Monken's response: It won't be pretty.
“Clint wanted to know what his chances were to compete,” Monken said this week. “I didn't blow any smoke up his rear end. I just said, ‘Hey, you're going to be the third guy and you know what that entails.
“ ‘You get third-guy reps. And it's going to be with the third-team players, which means you're not going to look very good, because they're going to make a bunch of mistakes. And for every mistake you make, they'll make three.'”
Hardly a welcome-back speech.
Chelf, however, wouldn't be discouraged. Only more determined.
For that, the Cowboys are fortunate. And thankful. Whether Chelf steps into the starter's role Saturday for the again-injured Wes Lunt or remains waiting in the wings, OSU can claim confidence in its quarterback.
That's the silver lining in last weekend's 44-30 loss at Kansas State, where Lunt was lost to a blow to the head and Chelf came on to throw for 233 yards and a touchdown in less than a half of play.
“I have a lot of respect for him to stick in there and battle through adversity,” said Cowboys guard Lane Taylor. “I'm glad he stuck around. It turned out to be the best decision.”
None of this was foreseeable back in April.
Oh, coaches preach to players all the time about staying prepared in case their number is called. But a third-team quarterback … how often does that happen? Except with the Cowboys, Lunt was injured, then Walsh was lost for the season to a knee injury, and Lunt returned only to get dinged …
Cowboys coaches ranked the three quarterbacks out of the spring — Lunt, Walsh and then Chelf — based on various factors. Lunt surged to the front because of his rapid progress as a true freshman and for his fit in the offense. Chelf slid to the back of the line, partly because he didn't clearly win the job as the veteran, but also amid questions about his quiet demeanor in a leadership role.

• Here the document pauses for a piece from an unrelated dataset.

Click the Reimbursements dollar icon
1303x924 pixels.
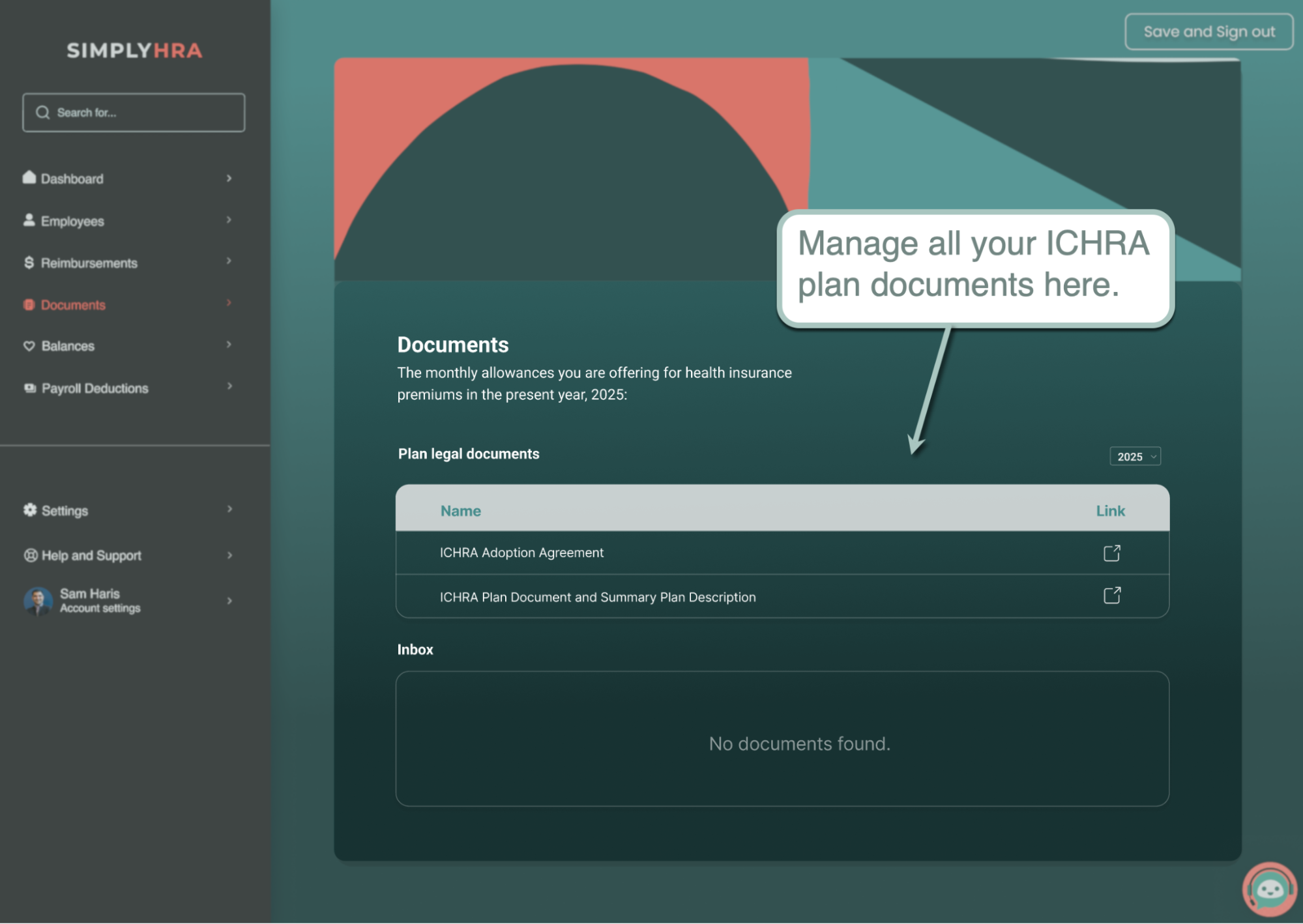pyautogui.click(x=29, y=263)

Monken talked about Chelf's Facebook profile photo, with him in a court jester hat, and how that didn't seem to send the right message to teammates in terms of wanting to be “the guy.”

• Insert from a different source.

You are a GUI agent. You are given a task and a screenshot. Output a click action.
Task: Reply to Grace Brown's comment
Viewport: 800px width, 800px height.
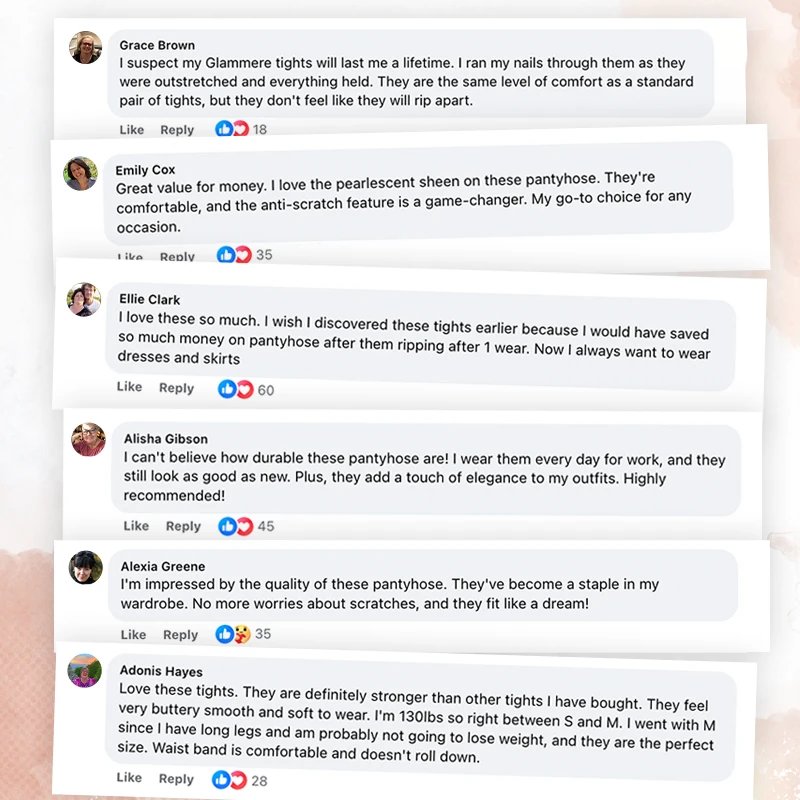click(x=177, y=130)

Frankly, Monken said, he saw the aftermath of the decision playing out one of two ways: with Chelf transferring, or simply riding out his career on scholarship.

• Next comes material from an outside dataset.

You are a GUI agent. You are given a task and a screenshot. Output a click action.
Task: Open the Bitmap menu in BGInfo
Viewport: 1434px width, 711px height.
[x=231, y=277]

“He was frustrated to be told third team,” Monken said. “Most guys just kind of say, ‘I'm done. I'm the third guy. I'm just going to ride this out and be an Oklahoma State alum, come back to Joe's and hang out, golf with all the old players.'
“The reality is that he really worked hard at it. He brought that to my attention a few weeks ago, ‘Hey, I've worked hard; I think I give us the best chance to win.'
“Which I respected he said that. I didn't agree with him.”
Not then, anyway.
Now? We'll see.
Cowboys coach Mike Gundy has retreated on revealing information on injuries, so who goes Saturday against West Virginia remains up in the air.
But if it's Chelf, he's ready.
“We've had a lot of injuries this year, and you've just got to be ready to go play,” Chelf said. “When they told me to warm up, some of the guys came over and told me that they had confidence in me and they were ready to go. So I said, ‘Let's go do it.'”
Long before Saturday, Chelf was preparing himself for the opportunity.
Chelf returned home to Enid when school was out and went to work on improving the things Monken outlined as his weaknesses.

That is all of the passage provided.